ルーヴァンス=グレイがリストールの町にやって来たのは、十年前のことになる。
彼はロアー南北戦争で両親と幼い妹を失い、大陸を満たしていた戦という名の魔を憎んだ。その結果、いくつかの偶然と必然を経て、サタニテイル術士として戦場の最前線で戦い、十四歳という若きにおいて多くの悲劇を目にすることとなった。
人は人を殺し、人は人に殺され、時には人を救い、しかし、その先に更なる絶望を見た。
ルーヴァンスは人に疲れ、世に疲れ、全てに疲れていた。
「どーしました?」
「?」
かつての上司たちに勧められるまま向かった先――ロアー大陸南方のリストールの町にある大きな屋敷の中庭で、彼は声をかけられた。
その鈴のように高き声音は、微かながら荒んだ心に安らぎを与えた。
ルーヴァンスはぼうっと遠くを見つめていた視線をキョロキョロと巡らせるも、彼に話しかけてきた某かは見つけられなかった。
(気のせいか……)
特に気にせず、つまらなそうに視線を下げた。何を見るためでもなく、気持ちと共に瞳を下方へと向けた。
しかし、そこにはまさしく、声の主がいた。
小さな小さな生き物がいた。
「……………お前は?」
「ボクはセレネ=アントニウスです。こんにちは。どうぞ、よろしくおねがいします」
ぺこりと、女児が丁寧に頭を下げた。それから、にぱっと太陽のような笑みを浮かべた。
彼女はこの屋敷に住まう四歳児で、屋敷の主人マルクァス=アントニウスの娘だった。
「……………」
セレネに用事など特にはなく、興味すらもないルーヴァンスは、沈黙をもって返答とした。彼女の言葉通りによろしくする気は全くないようだった。

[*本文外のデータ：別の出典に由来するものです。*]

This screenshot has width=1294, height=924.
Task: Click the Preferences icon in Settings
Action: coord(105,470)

いつまで経っても黙り込んでいるルーヴァンスを瞳に映して、女児が訝る。
「ルーちゃんくん?」
「あ?」
奇妙な呼びかけと共に、セレネが可愛らしく小首を傾げた。
彼女は銀髪の少年について、父母より少なからず情報を得ていた。父からは彼の年が十四であることを。母からは彼が『ルーちゃん』という名であることを。
しかし、母の情報は若干ながら間違っていた。
ルーヴァンスはしかめっ面のままで肩を竦め、セレネの母ミッシェル=アントニウスののほほんとした笑顔を思い浮かべて舌打ちした。人の名前くらい正確に教授して欲しいものだ、と。

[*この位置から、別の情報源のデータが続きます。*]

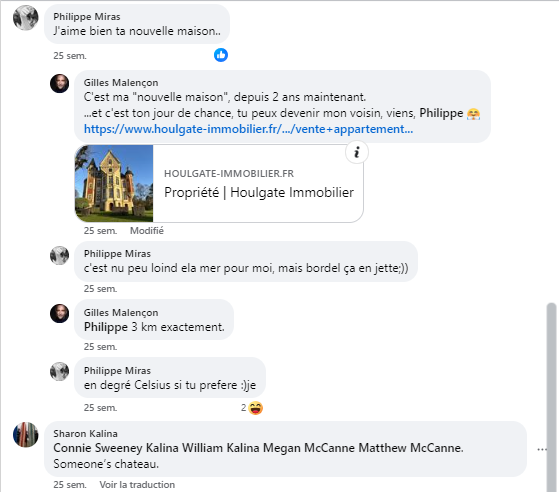Click the vertical scrollbar thumb
Screen dimensions: 559x492
click(552, 397)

「ルーヴァンスだ。ルーヴァンス=グレイ。ルーちゃんくんなんてよく分からん呼び方は止めろ」
「ルーヴァンスくん?」
大分マシになった。
女児は頬を両手で覆い、何度もルーヴァンスの名をくりかえした。
「ルーヴァンスくん。ルーくん。ヴァンスくん。ヴァンくん」
いくつかの候補を経て、彼女はその内のひとつを気に入ったらしい。
ぽんっと手を打って大輪の花を咲かせた。
「ヴァンくん! ヴァンくんはおひまですか?」
ニコニコと微笑んでセレネは、ヴァンくん、ヴァンくんと連呼した。
(ちっ。うっぜーな……)
ルーヴァンスは鬱陶しそうに息をつき、女児のおでこをツンと押した。
ころん。
後ろ向きにでんぐり返ったセレネが、地面にぺたりと座り込んだ。きょとんとした表情を浮かべて、大きくつぶらな瞳を二度、三度とまたたかせた。
そして――
「あはっ。きゃはは!」
きゃっきゃと楽しそうに笑い出した。
「ヴァンくん! ヴァンくん! もっかいおねがいします、もっかい! そーだ! ヘリィもいっしょに――あ、ヘリィっていうのはボクのおとーとでですね、それでね!」
幼き者が懸命に言葉を操る様は、人の心に穏やかな気持ちをもたらした。
それは、戦争を経て荒んでしまったルーヴァンスの心にも、多少なりとも有効だった。女児の一挙手一投足が、彼の亡くなった妹――メイファ=グレイを彷彿とさせたのだろう。
抜本的な救いとまではいかなかった。けれど、少なくとも今を生きる気力を与えてくれた。
ほんの僅かなきっかけが彼には必要だったのだ。
「ったく、うるせーガキだぜ」
ルーヴァンス=グレイは口の端を持ち上げ、小さく笑った。